▸ **Work task**: An exact transcription of every entry is required, with the images left out.
Data section Block Start
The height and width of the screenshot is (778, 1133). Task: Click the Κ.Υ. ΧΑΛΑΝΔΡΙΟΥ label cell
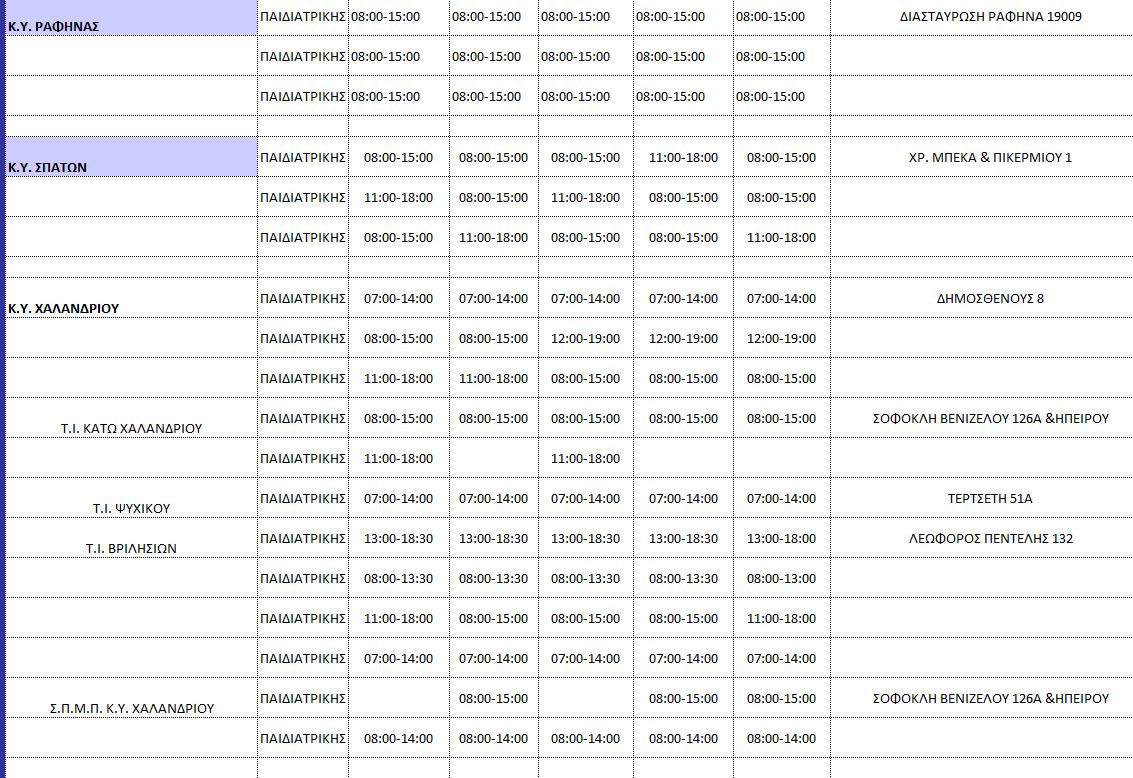click(x=130, y=299)
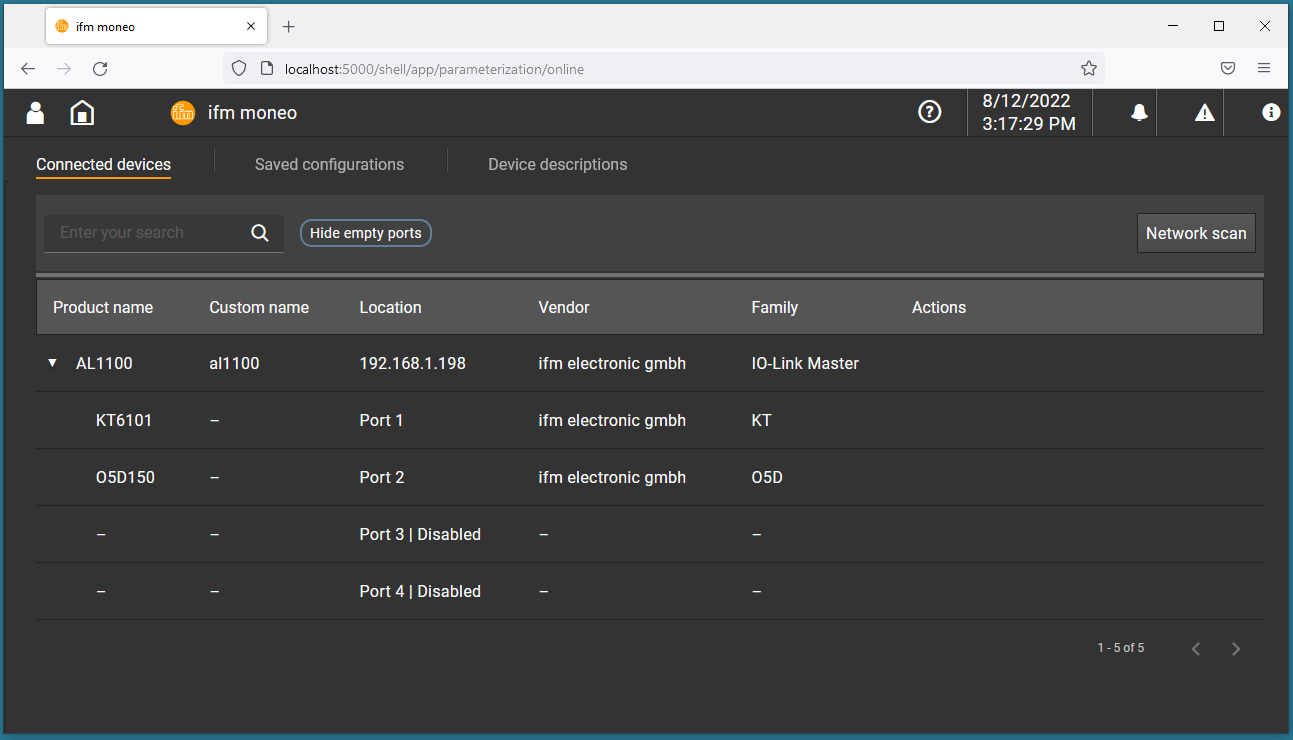The width and height of the screenshot is (1293, 740).
Task: Toggle tracking protection via the shield icon
Action: tap(239, 68)
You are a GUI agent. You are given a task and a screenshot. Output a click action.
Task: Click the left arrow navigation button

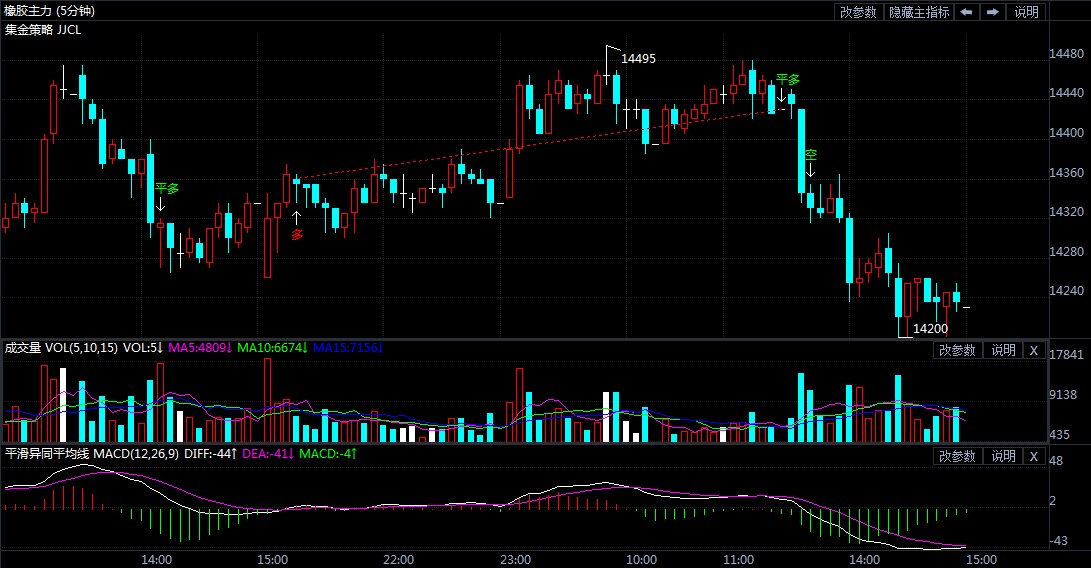coord(967,12)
Data section Block End
▸ **Answer to the exercise**:
The height and width of the screenshot is (778, 1133). Task: Click the Κ.Υ. ΧΑΛΑΝΔΡΙΟΥ label cell
click(x=130, y=299)
The width and height of the screenshot is (1293, 740).
Task: Toggle tracking protection via the shield icon
Action: tap(239, 68)
You are a GUI agent. You are given a task and a screenshot. Output a click action.
Task: Click the left arrow navigation button

coord(967,12)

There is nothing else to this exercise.